Input for this task: Begin

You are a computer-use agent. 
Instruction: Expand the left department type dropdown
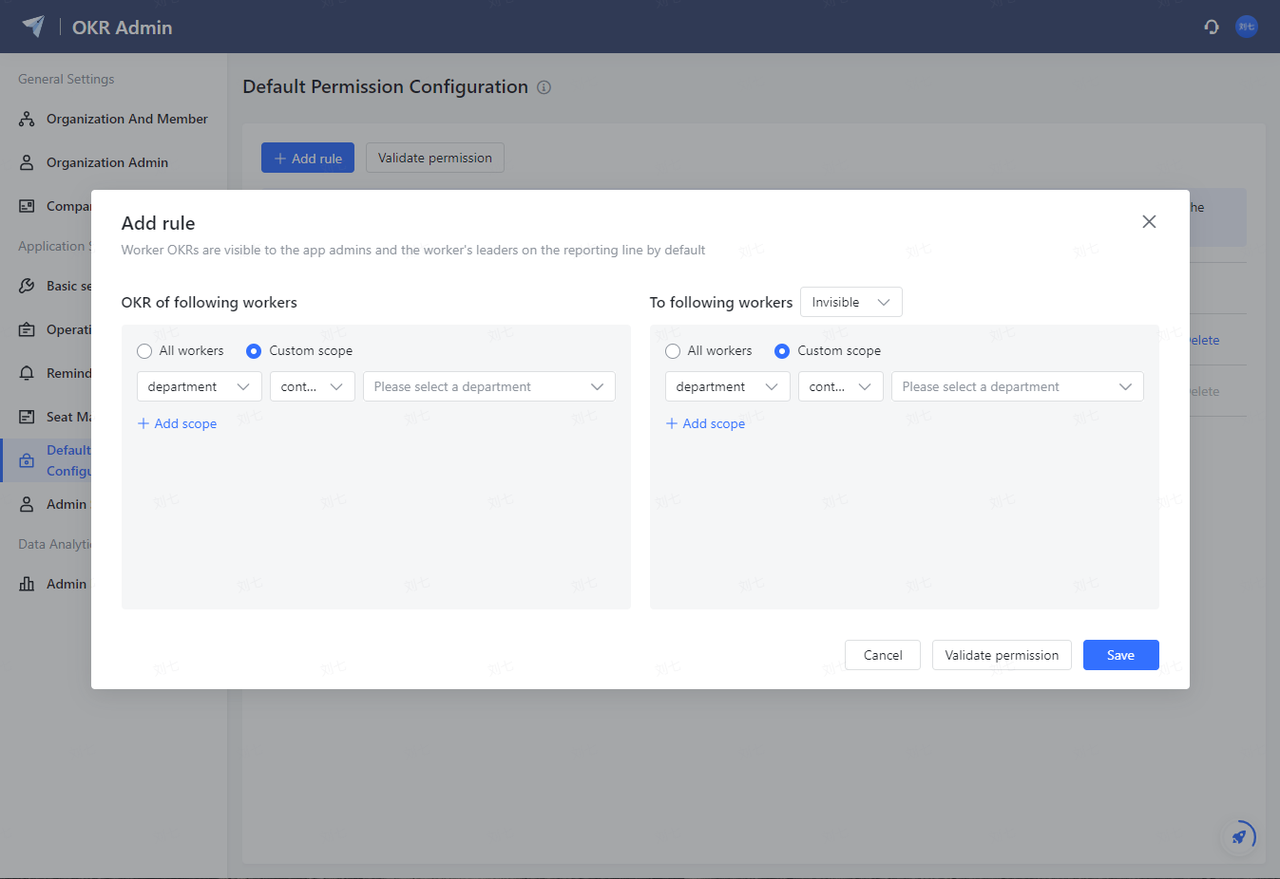click(199, 386)
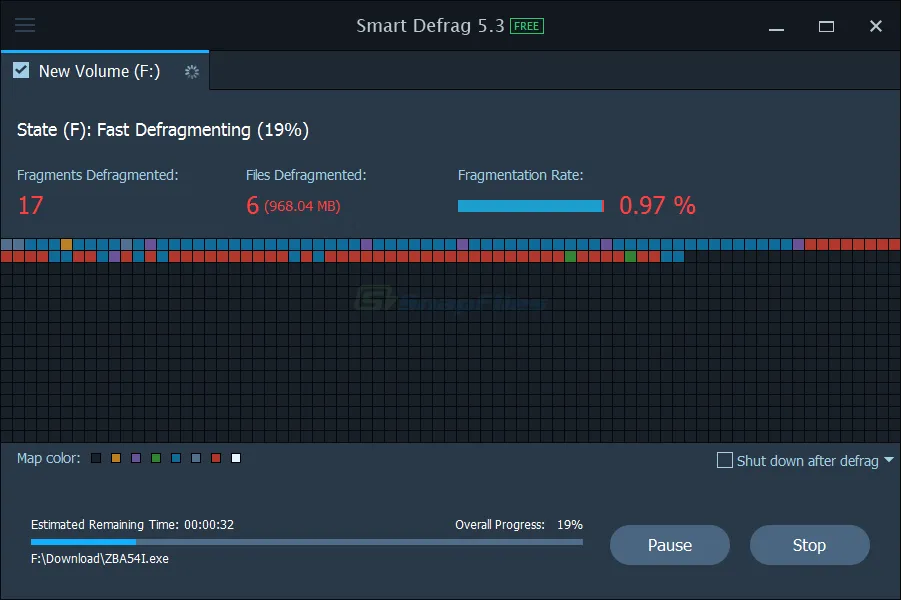
Task: Click the Fragmentation Rate bar
Action: (x=530, y=206)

Input for this task: End

* Exercise description *
Set down the records again verbatim, with no pictures.

* Task result *
You are a computer-use agent. 
Instruction: Expand the left department type dropdown
click(199, 386)
Task: Click the Fragmentation Rate bar
Action: (x=530, y=206)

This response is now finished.